== Extrahierter Text
ÖGN: Sport als Prävention und Therapie neurologischer Erkrankungen
Wer regelmäßig Sport betreibt, bleibt länger gesund. Obwohl dieses Konzept allgemein bekannt ist, machen die meisten Menschen trotzdem zu wenig Sport. Die WHO empfiehlt allen Erwachsenen von 18 bis 64 Jahren pro Woche mindestens 150 bis 300 Minuten aerobe Aktivitäten von moderater bis hoher Intensität.
Prof. Dr. Barbara Tettenborn, Fachärztin für Neurologie FMH in der Schweiz, ist jedoch überzeugt, dass die Empfehlungen nicht weit genug gehen. Ihr Schwerpunkt ist die Sportneurologie, wobei ihr Fokus besonders auf der Prävention neurologischer Erkrankungen liegt.
Biologische Effekte von Sport auf das Gehirn
Bei ausreichend körperlicher Betätigung lassen sich viele positive Effekte auf das Gehirn nachweisen. So führt Sport neben einer verbesserten Blutversorgung des Gehirns auch zu positiven Veränderungen im Lipid-, Hormon- und Insulinstoffwechsel und fördert die Freisetzung von Neurotrophinen und Wachstumsfaktoren. Zudem hat sich ein Einfluss auf zerebrale Neurotransmittersysteme wie Serotonin, Noradrenalin, Dopamin und Acetylcholin bestätigt.
„Während man bis vor einigen Jahren noch dachte, dass die Zahl der Neuronen im Gehirn mit steigendem Alter abnimmt, zeigt sich durch regelmäßige (aerobe) körperliche Aktivität besonders bei älteren Menschen eine signifikante Erhöhung des Volumens der grauen und weißen Hirnsubstanz“, betont Tettenborn.
Schlaganfallrisiko: Berufsbedingte körperliche Arbeit vs. Freizeitsport
Körperliche Inaktivität ist nach der Hypertonie der zweitgrößte Risikofaktor für einen Schlaganfall. In einer Metaanalyse, in die 50.884 Frauen zwischen 35 und 74 Jahren inkludiert wurden, konnte gezeigt werden, dass die sportliche Aktivität in der Freizeit umgekehrt proportional zum Risiko für einen Schlaganfall und einer transitorischen ischämischen Attacke (TIA) war. Je ausgeprägter die sportliche Freizeitaktivität, desto geringer fiel das Risiko für einen Schlaganfall aus. Hingegen war eine berufsbedingte ausgeprägte körperliche Anstrengung – überwiegend stehende Tätigkeiten und Schichtarbeit – mit einem erhöhten Schlaganfallrisiko assoziiert.
====
== Extrahiertes Material
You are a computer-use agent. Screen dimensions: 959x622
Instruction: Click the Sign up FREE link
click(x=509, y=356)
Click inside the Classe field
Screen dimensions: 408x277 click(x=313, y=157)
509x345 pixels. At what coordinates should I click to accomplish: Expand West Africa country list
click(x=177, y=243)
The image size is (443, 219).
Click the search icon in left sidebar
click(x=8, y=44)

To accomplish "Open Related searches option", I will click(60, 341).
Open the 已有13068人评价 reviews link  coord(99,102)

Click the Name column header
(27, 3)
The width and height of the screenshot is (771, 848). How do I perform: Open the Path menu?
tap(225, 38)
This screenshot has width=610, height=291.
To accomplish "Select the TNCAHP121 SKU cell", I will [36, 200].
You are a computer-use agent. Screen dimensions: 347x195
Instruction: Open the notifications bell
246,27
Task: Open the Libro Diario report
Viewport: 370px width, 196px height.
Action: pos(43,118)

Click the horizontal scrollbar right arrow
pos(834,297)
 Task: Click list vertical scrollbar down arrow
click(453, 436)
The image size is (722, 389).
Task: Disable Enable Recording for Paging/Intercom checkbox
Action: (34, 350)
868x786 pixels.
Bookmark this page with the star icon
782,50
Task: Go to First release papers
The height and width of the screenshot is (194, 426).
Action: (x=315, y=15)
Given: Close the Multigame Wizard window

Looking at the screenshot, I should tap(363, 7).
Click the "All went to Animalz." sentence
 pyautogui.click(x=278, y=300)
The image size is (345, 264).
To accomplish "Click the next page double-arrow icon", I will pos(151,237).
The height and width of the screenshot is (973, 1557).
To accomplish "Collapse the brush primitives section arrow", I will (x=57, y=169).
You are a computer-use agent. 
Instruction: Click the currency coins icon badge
====
Übungsaufgaben:
[A] Wie viele Frauen umfasste laut dem Text über Sport und neurologische Erkrankungen die genannte Metaanalyse?
[B] Gib bitte den Abschnitt des Textes über Sport und neurologische Erkrankungen wortgetreu wieder, und zwar zwischen "Biologische Effekte von" und "und Acetylcholin bestätigt.", beide eingeschlossen.
[C] Schreibe den Text über Sport und neurologische Erkrankungen im Anschluss an seinen letzten Satz weiter.
Die Datensätze werden hier nicht gebraucht.

Lösungen:
[A] 50.884 Frauen zwischen 35 und 74 Jahren.

[B]
Biologische Effekte von Sport auf das Gehirn
Bei ausreichend körperlicher Betätigung lassen sich viele positive Effekte auf das Gehirn nachweisen. So führt Sport neben einer verbesserten Blutversorgung des Gehirns auch zu positiven Veränderungen im Lipid-, Hormon- und Insulinstoffwechsel und fördert die Freisetzung von Neurotrophinen und Wachstumsfaktoren. Zudem hat sich ein Einfluss auf zerebrale Neurotransmittersysteme wie Serotonin, Noradrenalin, Dopamin und Acetylcholin bestätigt.

[C]
Kann Sport Demenz verhindern?
„Sowohl für leichte kognitive Defizite als auch für Demenzen haben Studien gezeigt, dass regelmäßige körperliche Aktivität einen positiven Effekt hat. Abhängig von der Menge des Sports ist der Effekt dann auch größer“, so die Expertin.
In einer Metaanalyse aller prospektiver Studien konnte eine lineare Dosis-Wirkungs-Beziehung für körperliche Freizeitaktivität und Demenzen, inklusive Alzheimer-Demenz, nachgewiesen werden. Pro 500kcal (ca. 10 MET = Metabolisches Äquivalent) pro Woche reduzierte sich somit das Risiko für Demenzen im Allgemeinen um 10%, für Alzheimer um 13%.
Laufen statt Depression
Wie sich Sport auf psychiatrische Erkrankungen auswirkt, wurde in einer Metaanalyse von 1.039 Studien mit über 128.000 Personen untersucht. Hier wurden neben gesunden Menschen auch jene mit chronischen Erkrankungen und psychiatrischen Erkrankungen wie Depression und Angstsymptomen eingeschlossen. Es konnte gezeigt werden, je mehr sich die Teilnehmenden sportlich betätigten, desto größer war der positive Effekt. Am größten war dieser bei gesunden Personen, gefolgt von Patientinnen und Patienten mit Depression.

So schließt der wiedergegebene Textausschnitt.